“I know nothing of wars…”

I finished re-reading Patricia McKillip’s The Forgotten Beasts of Eld a week or so ago and have been mulling it over. One of the most powerful lines in the book is spoken by Sybel after Coren gives her the baby Tamlorn and tells her to keep him safe from the wars of men:

“I know nothing of wars, but I know something of sorrow. And that, I think, is what you pass from hand to hand at Terbrec.”

That theme runs deeply throughout the book, the idea that war is mankind passing sorrows and pain back and forth. Sybel has no concept of war and a deep resistance to becoming involved in war in anyway or in involving Tamlorn in war until she is wronged so greatly that she cannot hold onto her sorrow and pain and feels she has to pass it back to the King who visited it on her. Even one of the most interesting characters in the book, the illusive and and mythological Liralen said to be a glorious white swan that had saved people from a war–had as its other aspect the deadly Blammor that killed everyone that looked in its eyes. How did it kill people? By turning their own fear back on themselves. And isn’t that the same as men passing their sorrows back and forth in war–because war is also about men passing their fears back and forth, hand to hand. When the king finally did die, it was because “he saw what was in himself and it destroyed him”.

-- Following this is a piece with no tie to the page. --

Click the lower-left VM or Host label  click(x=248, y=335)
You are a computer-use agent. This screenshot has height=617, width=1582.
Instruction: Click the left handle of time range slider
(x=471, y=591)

This book is a powerful story about people finding “silence of the mind that is like clear, still water, in which nothing is hidden” and where fear and sorrows don’t accumulate until they are so overwhelming that we have to hand them off to someone else. It is about people really understanding, as Maelga whispers, “My child, we are all of one world.” So that when we hand our fear and sorrow onto someone else, we are really handing it back to ourselves in an endless cycle that has the power to destroy us.

~ by Kelly on Wednesday, 7 November 2007.